Des sanctions sont prévues par l’article 245 TFUE en cas de non-respect des obligations par un membre de la Commission européenne. Une démission d’office peut être prononcée par la CJUE suite à une requête du Conseil (statuant à la majorité simple) ou de la Commission elle-même. Une telle procédure est possible si le Commissaire ne remplit plus les conditions nécessaires à l’exercice de ces fonctions ou a commis une faute grave. La CJUE peut également, dans les mêmes conditions, prononcer une déchéance du droit à pension. Dans une décision de 2006 la CJUE a considéré que la Commissaire Édith Cresson avait bien manqué à ses obligations au titre de l’article 245 TFUE mais n’a pas prononcé de déchéance de son droit à pension (CJUE, 11 juillet 2006, Commission c. Cresson). Il s’agissait de la première Commissaire à faire l’objet d’une telle procédure.

Il faut distinguer la démission d’office prévue par l’article 245 TFUE de la démission volontaire d’un Commissaire. Cette démission peut-être spontanée mais aussi effectuée à la demande du Président de la Commission (article 17§6 TUE : « Un membre de la Commission présente sa démission si le président le lui demande »).

II - La Commission européenne : une institution collégiale fonctionnant essentiellement par le biais du consensus

La Commission européenne prend des décisions de manière collégiale et par consensus.
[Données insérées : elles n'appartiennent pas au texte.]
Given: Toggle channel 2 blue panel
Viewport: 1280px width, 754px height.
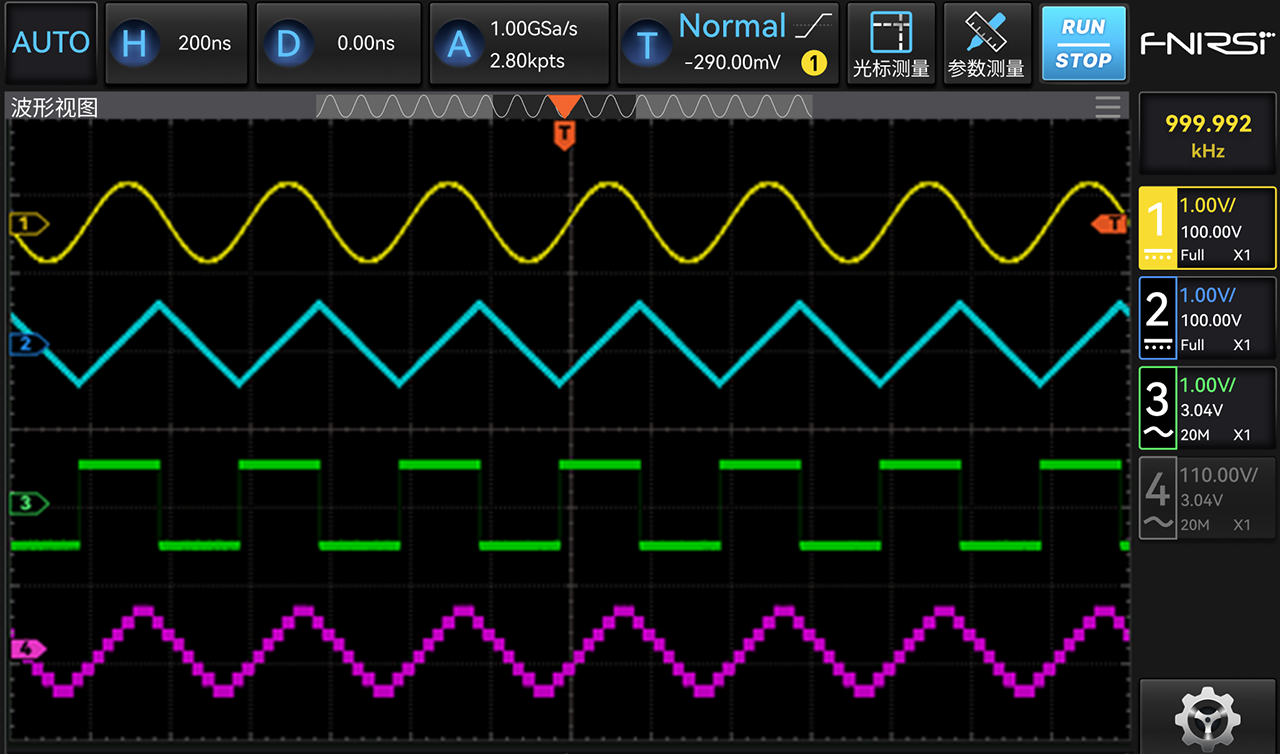Looking at the screenshot, I should [1208, 318].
Pour atteindre ce consensus le Président de la Commission a un rôle tout particulièrement important (A). De plus la Commission possède un règlement intérieur qui fixe certaines règles en matière de prise de décision, notamment pour ce qui concerne les possibilités de délégation (B).

A - Le rôle prépondérant du Président dans la prise de décision au sein de la Commission européenne

La particularité du rôle du Président ressort explicitement des traités européens, notamment des articles 248 du TFUE et 17§6 du TUE (1). Il en découle que le Président a un rôle important pour animer fixer les orientations et animer les débats au sein de la Commission afin de parvenir in fine à un consensus (2).

1 - Un rôle particulier du Président mentionné explicitement par les traités

La Commission est une institution de nature collégiale, ce qui implique que les décisions sont endossées par l’ensemble de ses membres. Néanmoins l’article 248 TFUE donne un rôle particulier à son Président puisque « les responsabilités incombant à la Commission sont structurées et réparties entre ses membres par le président ». L’article 17§6 TFUE vient préciser les pouvoirs du Président. Il est en effet chargé de définir « les orientations dans le cadre desquelles la Commission exerce sa mission », de décider de « l'organisation interne de la Commission afin d'assurer la cohérence, l'efficacité et la collégialité de son action » ainsi que de nommer « des vice-présidents, autres que le haut représentant de l'Union pour les affaires étrangères et la politique de sécurité, parmi les membres de la Commission ». En pratique, nous l’avons vu, les États désignent un Commissaire et le Président lui attribue un portefeuille. Le Président peut également décider de remanier la Commission au cours de son mandat.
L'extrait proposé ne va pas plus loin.